The temperature-size rule (TSR) describes a decrease in body size with increasing rearing temperature. The TSR has been observed for a wide variety of ectothermic organisms, but we lack a mechanistic understanding of how it arises. Current hypotheses suggest that the TSR arises to maintain access to oxygen or from asymmetries in the temperature-dependence of development time and growth rate. I propose a general model of body size evolution and plasticity that explains the TSR as an adaptive response to changing metabolic demand under a resource supply constraint. Unlike other theories, the model – known as the supply-demand model – makes quantitative predictions about correlated changes in metabolic rate and body size with temperature. The supply-demand model predicts that under a resource supply constraint S, organisms must trade mass-specific resource demand D against size M to maintain complete use of the supply. This generates a ‘rate-size’ trade-off whereby an increase in demand caused by higher temperatures forces a drop in size.
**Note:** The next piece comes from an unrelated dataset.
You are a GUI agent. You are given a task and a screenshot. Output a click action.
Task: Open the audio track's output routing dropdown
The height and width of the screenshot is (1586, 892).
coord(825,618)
Because demand increases with size according to the metabolic scaling exponent b, the model predicts that mass-specific resource demand and body size will be correlated with a slope of -1/b.
Results/Conclusions
In this study, I confronted supply-demand model predictions with experimental data on the protist Actinosphaerium reared under a range of temperatures (20-28C). Importantly, the supply of food was controlled across replicates and treatments to create a match to the theory. In protists, b~1.06, so I predicted that with warming, cell size and mass-specific resource use would covary with a slope of -0.94. As expected, cell volume of Actinosphaerium decreased with temperature (~15% per degree C) and mass-specific biomass production rates increased with temperature. The slope of the relationship (-0.91) was almost identical to the predicted slope, providing strong support for the model. The supply-demand model provides a powerful and simple explanation for the TSR. This is important because understanding the TSR and being able to predict it with simple theory is urgent given the forecasts of global climate change.